General Corrosion of Stainless Steel:
When the stainless-steel surface comes into contact with an acid-based material, general corrosion may occur in stainless steel. It creates uniform metal loss from the entire surface. Stainless steel components having a pH value of lower than 1 have a greater tendency to be attacked by general or uniform corrosion.
Transplanting of Plain Iron or Steel onto Stainless Steel:
Sometimes residue from iron or steel parts is transferred to stainless steel components. For example, while cleaning stainless steel utensils or cookware using steel wool or wire brush. If these residue particles are exposed to humid air or moisture, rusting starts. This type of stainless steel rust can be prevented by thorough cleaning of the surfaces to avoid the deposition of iron or normal steel over the SS surface.

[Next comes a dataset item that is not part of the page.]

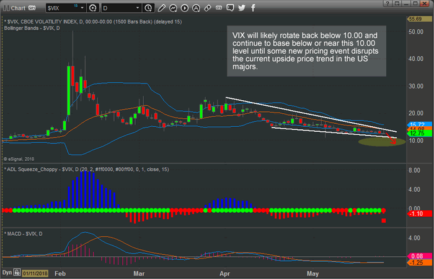Screen dimensions: 434x279
Task: Toggle the Dyn lock icon
Action: (x=16, y=272)
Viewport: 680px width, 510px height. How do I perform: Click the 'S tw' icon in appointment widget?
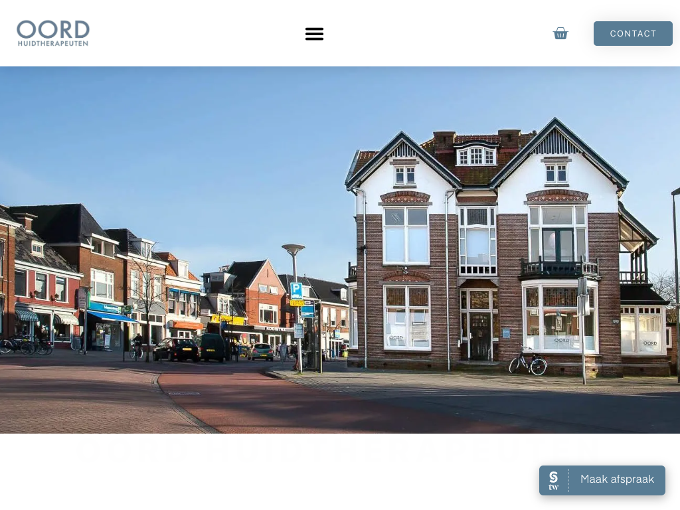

Applying Temperature Extremes to Stainless Steel:
When stainless steel is exposed to extreme temperatures (750 to 15500F) the rust-resistance capability reduces. For example, during welding (or heat treatment) of stainless steel, high heating and cooling generate a process called sensitization where carbon and chromium bond together to form carbides. Due to these, the amount of chromium reduces in stainless steel making it prone to rusting. To prevent stainless steel rusting due to temperature extremes the product must be operated in its operating temperature range.

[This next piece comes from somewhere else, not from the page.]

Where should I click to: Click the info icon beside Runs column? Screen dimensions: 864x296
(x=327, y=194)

Chemical Corrosion in Polluted Air
In prolonged exposure to polluted air (containing larger amounts of sulfides, oxides, and hydrogen oxide), in the case of condensed water, sulfuric acid, nitric acid, and acetic acid liquid spots are formed on the stainless steel surface causing chemical corrosion.

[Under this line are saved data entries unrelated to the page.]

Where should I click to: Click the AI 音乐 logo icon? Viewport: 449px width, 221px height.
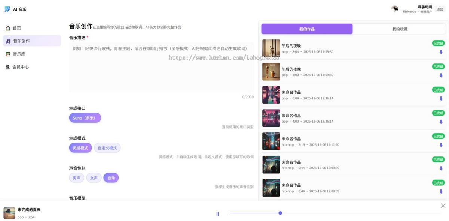coord(7,9)
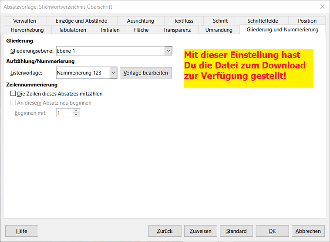Confirm the dialog with OK
The image size is (330, 242).
pyautogui.click(x=272, y=231)
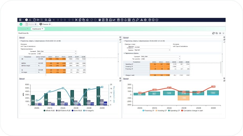Click the notification bell icon in toolbar
Screen dimensions: 243x136
click(x=125, y=20)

Removing Rust from Stainless Steel Surfaces
There are various methods by which the rust from the stainless steel surface can effectively be removed. For example, By dissolving the rust or iron oxide using weak acids like phosphoric acid or acetic acids can help substantially to get rid of the rust. These acids do not react with the parent metal and simply dissolved the rust to provide a cleaner surface.
Preventing Stainless Steel from Rusting
The best effective way to prevent stainless steel from rusting is to powder coat the stainless steel surface by depositing a dry-colored powder using electrostatic charges. Upon heating the surface, the powder coating cures to a hard finish, which results in a full coating of the bare stainless steel in an attractive and protective layer. Also, stainless steel passivation will reduce the rust or corrosion in stainless steel material.
What can cause stainless steel to rust?
In general, stainless steel with its chromium oxide layer works as corrosion-resistant material. However, in certain environments when that chromium oxide layer is damaged, stainless steel can rust. Certain chlorides, cleaners, high humidity, mechanical abrasions, or high salinity environments can damage the protective layer of stainless steel, making it prone to rust formation.
Does stainless steel rust in water?
No, in normal water, stainless steel does not rust. You must have experienced the same with your stainless steel kitchen utensils. They are washed every day with water but do not produce rusting.
Does stainless steel rust over time?
If stainless steel is maintained properly and kept away from harsh environments it will not rust.
What does saltwater do to stainless steel?
With constant exposure to saltwater, stainless steel can rust over time.
2 thoughts on “Does Stainless Steel Rust? | Does Stainless Steel Corrode? (With PDF)”
I discovered a small patch of brownish stain (rust) on the underside of my stainless steel watch. I was quite shock cause I didn`t expect it to rust. I then try to scape it off using my fingernail and wipe it off with a microfibre cloth. It was slowly removed and back to pristine state.
My question is doesnt rusting form when corrosion take place but why It can be removed and the surface appear shiny again. Then how do the rust even form in the first place.